[Dataset excerpts Boundary: Start]
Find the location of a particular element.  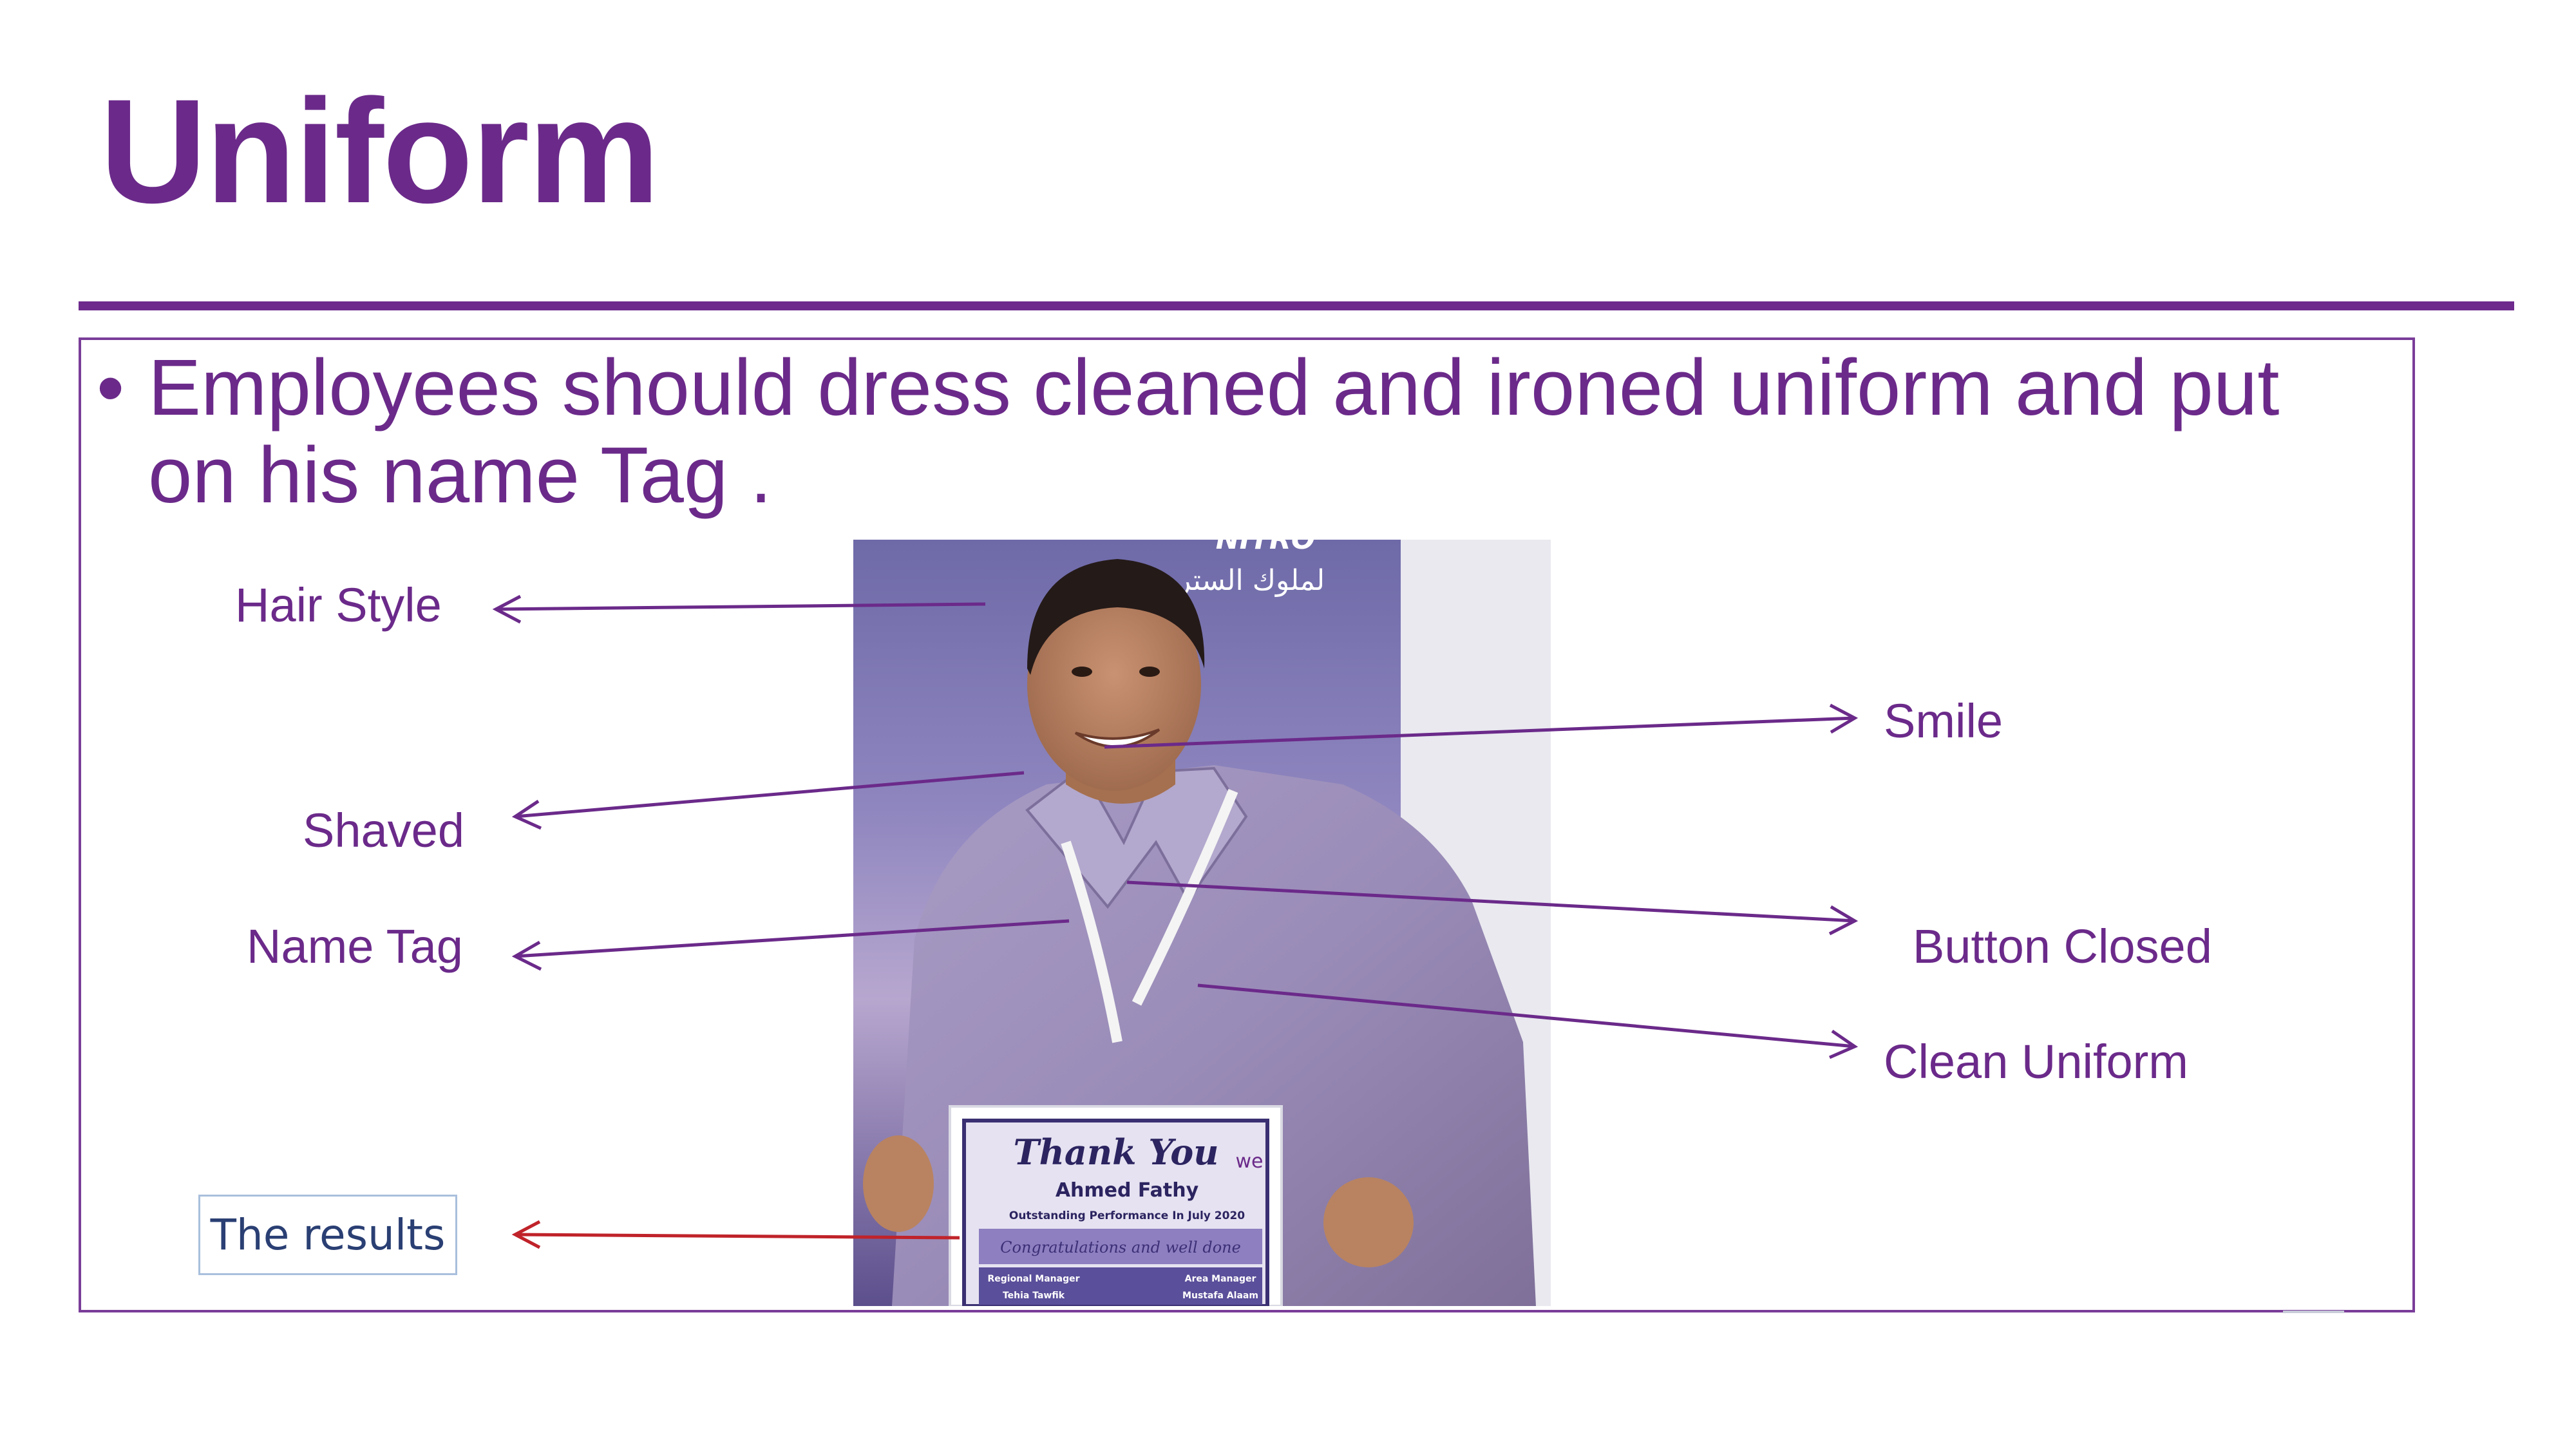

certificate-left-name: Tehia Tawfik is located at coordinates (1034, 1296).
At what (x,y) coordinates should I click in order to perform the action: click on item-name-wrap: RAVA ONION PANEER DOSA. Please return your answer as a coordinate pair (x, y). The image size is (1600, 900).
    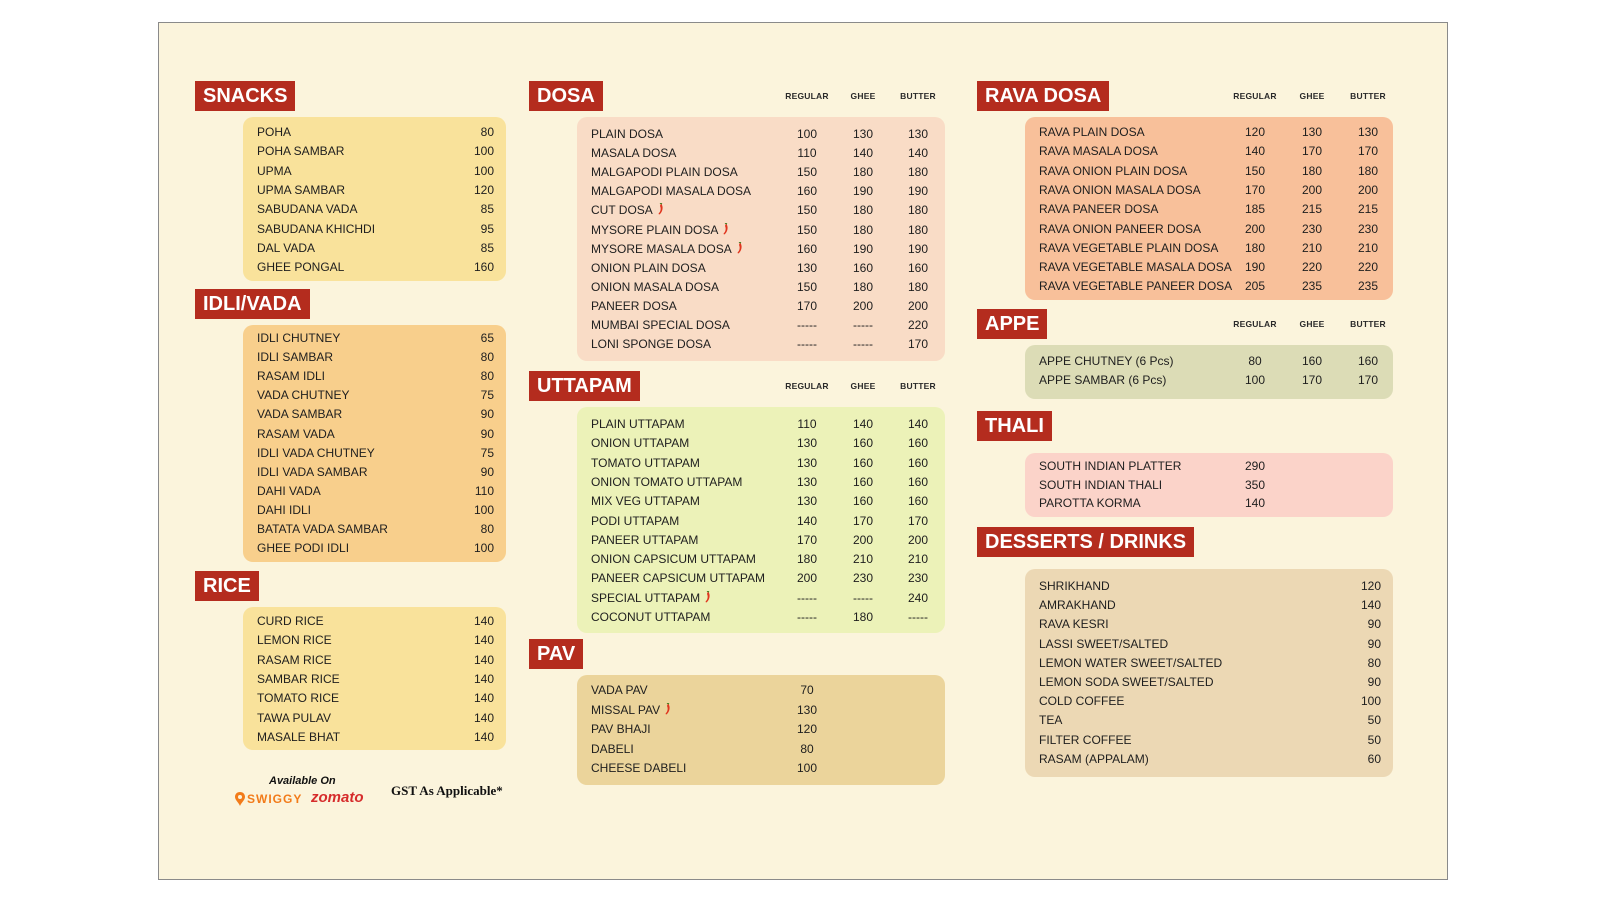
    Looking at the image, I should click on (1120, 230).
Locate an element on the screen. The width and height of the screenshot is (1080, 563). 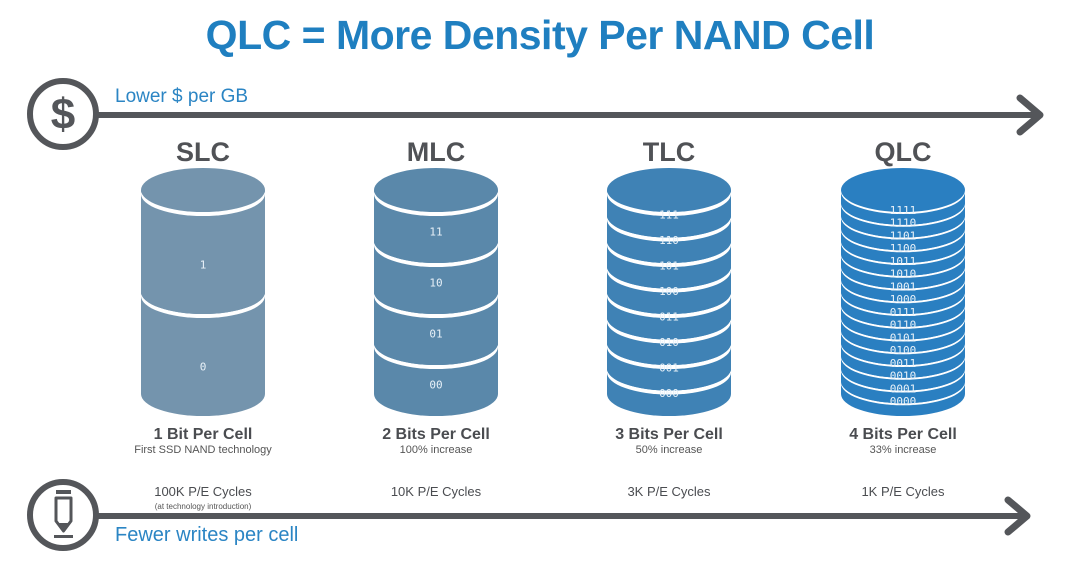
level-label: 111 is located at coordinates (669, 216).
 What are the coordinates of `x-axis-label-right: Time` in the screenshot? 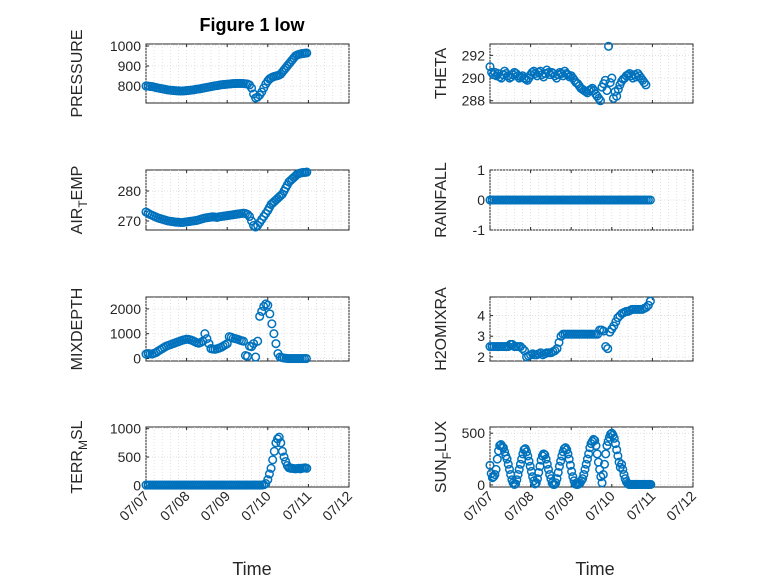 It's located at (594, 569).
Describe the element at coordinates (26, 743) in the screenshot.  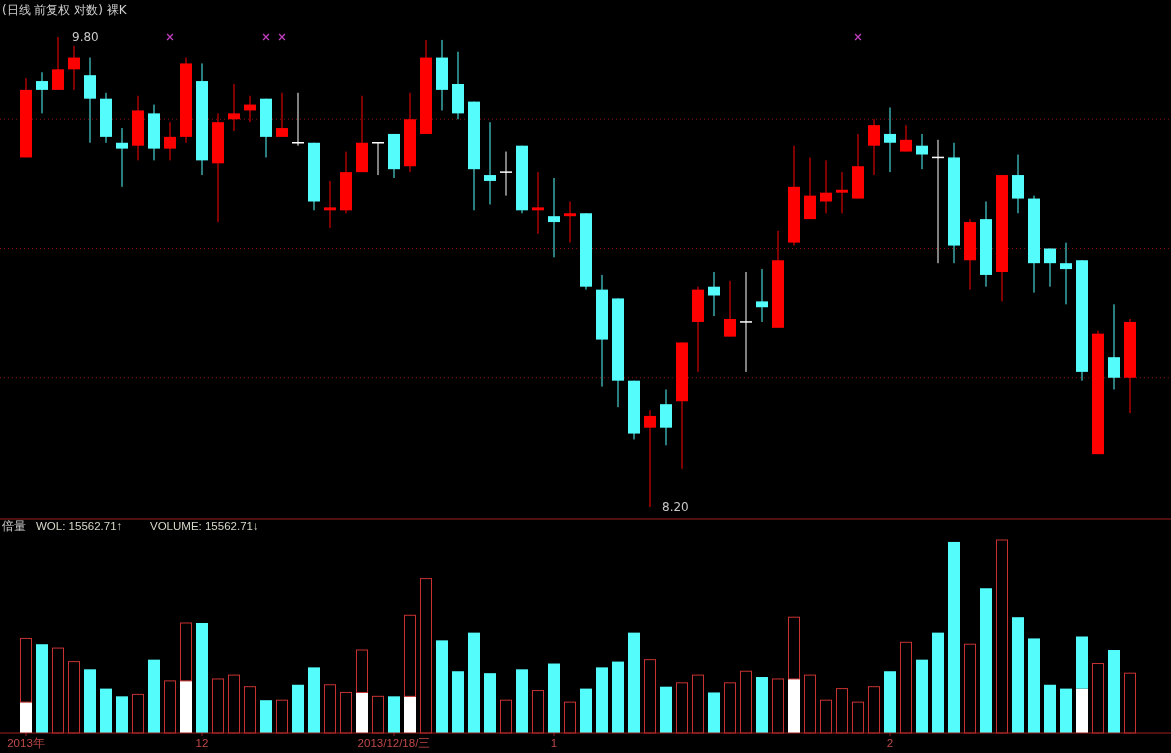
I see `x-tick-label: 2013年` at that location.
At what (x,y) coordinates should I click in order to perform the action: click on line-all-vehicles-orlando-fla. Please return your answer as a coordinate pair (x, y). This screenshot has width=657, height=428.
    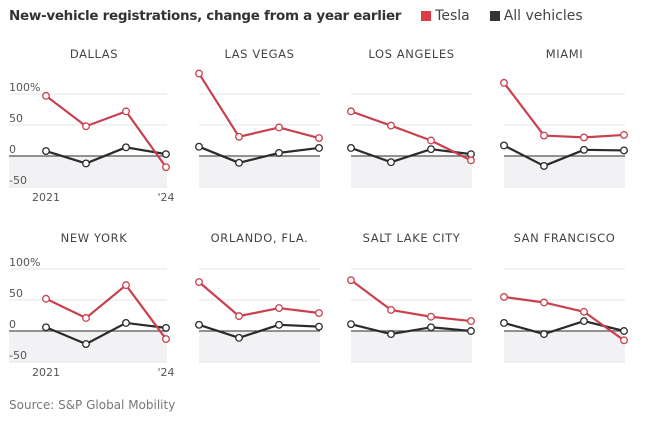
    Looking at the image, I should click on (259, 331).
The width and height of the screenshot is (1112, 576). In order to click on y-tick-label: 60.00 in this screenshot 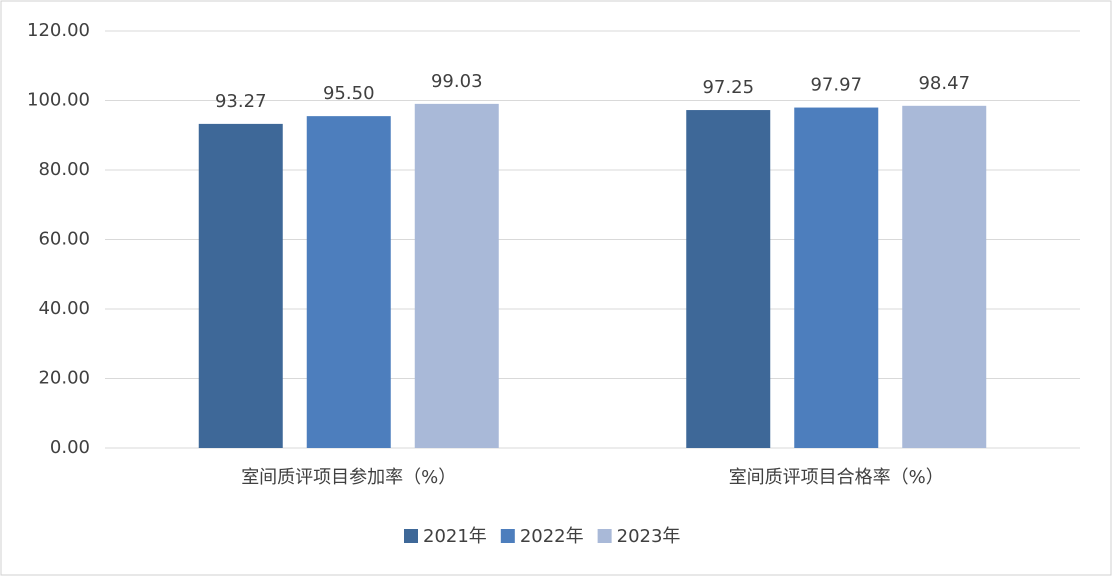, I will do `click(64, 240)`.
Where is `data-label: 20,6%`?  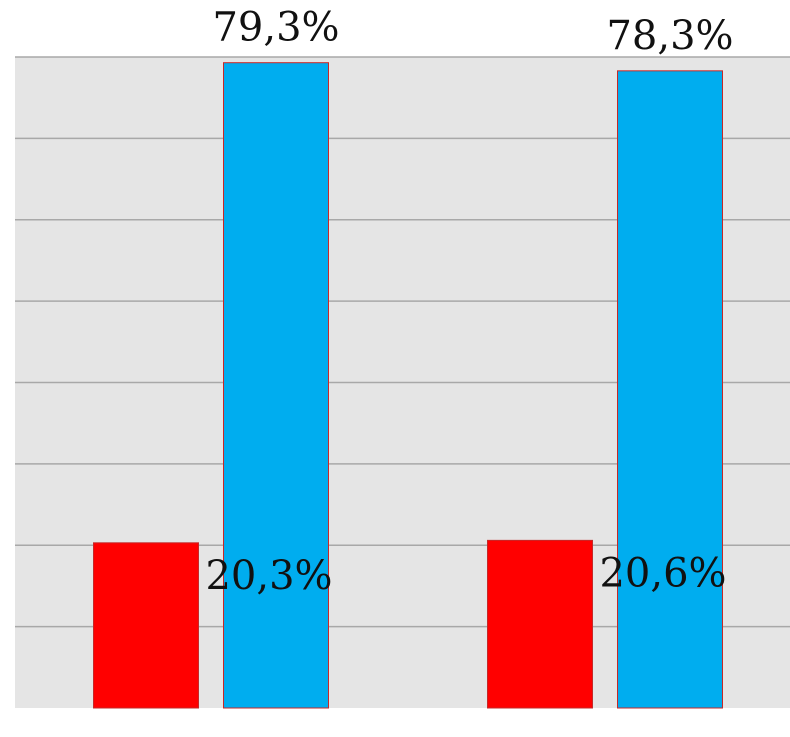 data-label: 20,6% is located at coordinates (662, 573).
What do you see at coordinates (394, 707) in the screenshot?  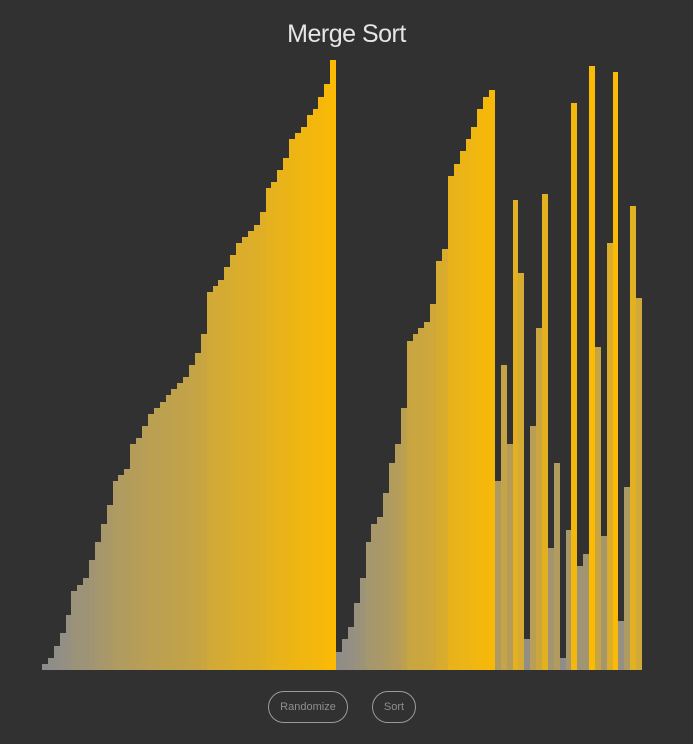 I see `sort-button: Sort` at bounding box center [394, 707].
[Dataset excerpts Boundary: End]
* **Work task**
Return everything from the start of the records down to the line containing "level-label: 111 is", both ends included, copying each line unchanged. Omit the pictures.

* **Response to this exercise**
Find the location of a particular element.  

certificate-left-name: Tehia Tawfik is located at coordinates (1034, 1296).
At what (x,y) coordinates should I click in order to perform the action: click on item-name-wrap: RAVA ONION PANEER DOSA. Please return your answer as a coordinate pair (x, y). The image size is (1600, 900).
    Looking at the image, I should click on (1120, 230).
Locate an element on the screen. The width and height of the screenshot is (1080, 563). 
level-label: 111 is located at coordinates (669, 216).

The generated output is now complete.